» **To do**: Nothing in the entries may change when they are transcribed.

========

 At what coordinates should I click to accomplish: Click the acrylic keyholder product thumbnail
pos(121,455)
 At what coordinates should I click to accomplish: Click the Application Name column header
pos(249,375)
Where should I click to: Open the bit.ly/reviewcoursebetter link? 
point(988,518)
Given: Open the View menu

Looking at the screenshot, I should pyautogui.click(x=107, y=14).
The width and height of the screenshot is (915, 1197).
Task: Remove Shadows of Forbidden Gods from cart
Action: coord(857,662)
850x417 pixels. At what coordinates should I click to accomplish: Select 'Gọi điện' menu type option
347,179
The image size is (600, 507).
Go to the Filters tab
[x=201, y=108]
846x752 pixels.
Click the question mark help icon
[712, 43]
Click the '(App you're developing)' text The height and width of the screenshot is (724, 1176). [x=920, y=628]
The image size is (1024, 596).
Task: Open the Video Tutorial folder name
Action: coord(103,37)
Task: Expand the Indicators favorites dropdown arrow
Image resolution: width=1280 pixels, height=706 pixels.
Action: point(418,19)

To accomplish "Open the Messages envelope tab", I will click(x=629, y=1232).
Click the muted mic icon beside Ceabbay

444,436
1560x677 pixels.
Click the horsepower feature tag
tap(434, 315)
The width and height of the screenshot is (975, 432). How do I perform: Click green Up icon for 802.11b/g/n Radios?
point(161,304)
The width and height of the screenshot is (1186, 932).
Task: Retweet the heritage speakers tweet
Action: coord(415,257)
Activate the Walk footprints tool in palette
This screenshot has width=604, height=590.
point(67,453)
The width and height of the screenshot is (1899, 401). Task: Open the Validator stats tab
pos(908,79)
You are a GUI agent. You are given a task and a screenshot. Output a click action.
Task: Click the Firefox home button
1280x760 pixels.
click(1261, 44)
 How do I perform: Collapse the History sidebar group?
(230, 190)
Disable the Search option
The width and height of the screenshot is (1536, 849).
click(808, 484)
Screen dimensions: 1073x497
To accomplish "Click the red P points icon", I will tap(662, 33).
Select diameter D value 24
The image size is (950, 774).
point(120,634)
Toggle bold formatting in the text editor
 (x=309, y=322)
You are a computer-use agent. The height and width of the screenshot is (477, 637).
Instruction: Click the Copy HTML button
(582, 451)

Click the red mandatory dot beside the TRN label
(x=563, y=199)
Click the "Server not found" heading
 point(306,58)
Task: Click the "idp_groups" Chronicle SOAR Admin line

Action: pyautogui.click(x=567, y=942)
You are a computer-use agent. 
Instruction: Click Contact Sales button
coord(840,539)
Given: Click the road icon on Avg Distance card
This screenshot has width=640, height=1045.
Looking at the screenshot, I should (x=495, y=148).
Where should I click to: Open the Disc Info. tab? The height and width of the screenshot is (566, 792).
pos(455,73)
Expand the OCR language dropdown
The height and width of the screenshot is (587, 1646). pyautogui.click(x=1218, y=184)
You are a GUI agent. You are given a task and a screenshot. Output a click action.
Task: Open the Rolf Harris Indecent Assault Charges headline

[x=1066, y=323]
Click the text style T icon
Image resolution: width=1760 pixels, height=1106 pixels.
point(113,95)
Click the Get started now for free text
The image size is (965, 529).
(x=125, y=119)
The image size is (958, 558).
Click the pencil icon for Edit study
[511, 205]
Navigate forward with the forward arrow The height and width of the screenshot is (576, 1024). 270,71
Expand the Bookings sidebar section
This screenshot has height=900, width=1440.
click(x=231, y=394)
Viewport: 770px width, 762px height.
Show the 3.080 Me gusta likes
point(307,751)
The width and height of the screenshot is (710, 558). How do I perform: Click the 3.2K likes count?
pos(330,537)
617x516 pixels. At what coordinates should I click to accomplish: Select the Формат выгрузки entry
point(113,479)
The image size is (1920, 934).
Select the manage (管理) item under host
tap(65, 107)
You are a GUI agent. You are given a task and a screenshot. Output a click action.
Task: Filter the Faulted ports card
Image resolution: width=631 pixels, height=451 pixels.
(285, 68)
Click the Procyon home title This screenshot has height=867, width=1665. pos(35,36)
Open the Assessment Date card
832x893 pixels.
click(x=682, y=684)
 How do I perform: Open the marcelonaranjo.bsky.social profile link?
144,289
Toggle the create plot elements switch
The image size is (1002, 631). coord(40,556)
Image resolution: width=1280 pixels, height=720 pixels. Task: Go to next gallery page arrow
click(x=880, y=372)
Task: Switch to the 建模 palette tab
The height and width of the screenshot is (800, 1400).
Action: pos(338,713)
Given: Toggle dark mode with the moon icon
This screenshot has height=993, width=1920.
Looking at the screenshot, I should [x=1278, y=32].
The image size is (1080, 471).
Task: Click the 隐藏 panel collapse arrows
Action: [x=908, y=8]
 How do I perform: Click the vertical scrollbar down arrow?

========

» **Answer box**:
 At what coordinates should I click to accomplish: Click the acrylic keyholder product thumbnail
pos(121,455)
 At what coordinates should I click to accomplish: Click the Application Name column header
pos(249,375)
Where should I click to: Open the bit.ly/reviewcoursebetter link? 
point(988,518)
Given: Open the View menu

Looking at the screenshot, I should pyautogui.click(x=107, y=14).
The width and height of the screenshot is (915, 1197).
Task: Remove Shadows of Forbidden Gods from cart
Action: coord(857,662)
850x417 pixels. At what coordinates should I click to accomplish: Select 'Gọi điện' menu type option
347,179
The image size is (600, 507).
Go to the Filters tab
[x=201, y=108]
846x752 pixels.
Click the question mark help icon
[712, 43]
Click the '(App you're developing)' text The height and width of the screenshot is (724, 1176). [x=920, y=628]
The image size is (1024, 596).
Task: Open the Video Tutorial folder name
Action: coord(103,37)
Task: Expand the Indicators favorites dropdown arrow
Image resolution: width=1280 pixels, height=706 pixels.
Action: point(418,19)

To accomplish "Open the Messages envelope tab", I will click(x=629, y=1232).
Click the muted mic icon beside Ceabbay

444,436
1560x677 pixels.
Click the horsepower feature tag
tap(434, 315)
The width and height of the screenshot is (975, 432). How do I perform: Click green Up icon for 802.11b/g/n Radios?
point(161,304)
The width and height of the screenshot is (1186, 932).
Task: Retweet the heritage speakers tweet
Action: coord(415,257)
Activate the Walk footprints tool in palette
This screenshot has width=604, height=590.
point(67,453)
The width and height of the screenshot is (1899, 401). Task: Open the Validator stats tab
pos(908,79)
You are a GUI agent. You are given a task and a screenshot. Output a click action.
Task: Click the Firefox home button
1280x760 pixels.
click(1261, 44)
 How do I perform: Collapse the History sidebar group?
(230, 190)
Disable the Search option
The width and height of the screenshot is (1536, 849).
click(808, 484)
Screen dimensions: 1073x497
To accomplish "Click the red P points icon", I will tap(662, 33).
Select diameter D value 24
The image size is (950, 774).
point(120,634)
Toggle bold formatting in the text editor
 (x=309, y=322)
You are a computer-use agent. The height and width of the screenshot is (477, 637).
Instruction: Click the Copy HTML button
(582, 451)

Click the red mandatory dot beside the TRN label
(x=563, y=199)
Click the "Server not found" heading
 point(306,58)
Task: Click the "idp_groups" Chronicle SOAR Admin line

Action: pyautogui.click(x=567, y=942)
You are a computer-use agent. 
Instruction: Click Contact Sales button
coord(840,539)
Given: Click the road icon on Avg Distance card
This screenshot has width=640, height=1045.
Looking at the screenshot, I should (x=495, y=148).
Where should I click to: Open the Disc Info. tab? The height and width of the screenshot is (566, 792).
pos(455,73)
Expand the OCR language dropdown
The height and width of the screenshot is (587, 1646). pyautogui.click(x=1218, y=184)
You are a GUI agent. You are given a task and a screenshot. Output a click action.
Task: Open the Rolf Harris Indecent Assault Charges headline

[x=1066, y=323]
Click the text style T icon
Image resolution: width=1760 pixels, height=1106 pixels.
point(113,95)
Click the Get started now for free text
The image size is (965, 529).
(x=125, y=119)
The image size is (958, 558).
Click the pencil icon for Edit study
[511, 205]
Navigate forward with the forward arrow The height and width of the screenshot is (576, 1024). 270,71
Expand the Bookings sidebar section
This screenshot has height=900, width=1440.
click(x=231, y=394)
Viewport: 770px width, 762px height.
Show the 3.080 Me gusta likes
point(307,751)
The width and height of the screenshot is (710, 558). How do I perform: Click the 3.2K likes count?
pos(330,537)
617x516 pixels. At what coordinates should I click to accomplish: Select the Формат выгрузки entry
point(113,479)
The image size is (1920, 934).
Select the manage (管理) item under host
tap(65, 107)
You are a GUI agent. You are given a task and a screenshot. Output a click action.
Task: Filter the Faulted ports card
Image resolution: width=631 pixels, height=451 pixels.
(285, 68)
Click the Procyon home title This screenshot has height=867, width=1665. pos(35,36)
Open the Assessment Date card
832x893 pixels.
click(x=682, y=684)
 How do I perform: Open the marcelonaranjo.bsky.social profile link?
144,289
Toggle the create plot elements switch
The image size is (1002, 631). coord(40,556)
Image resolution: width=1280 pixels, height=720 pixels. Task: Go to next gallery page arrow
click(x=880, y=372)
Task: Switch to the 建模 palette tab
The height and width of the screenshot is (800, 1400).
Action: pos(338,713)
Given: Toggle dark mode with the moon icon
This screenshot has height=993, width=1920.
Looking at the screenshot, I should [x=1278, y=32].
The image size is (1080, 471).
Task: Click the 隐藏 panel collapse arrows
Action: [x=908, y=8]
 How do I perform: Click the vertical scrollbar down arrow?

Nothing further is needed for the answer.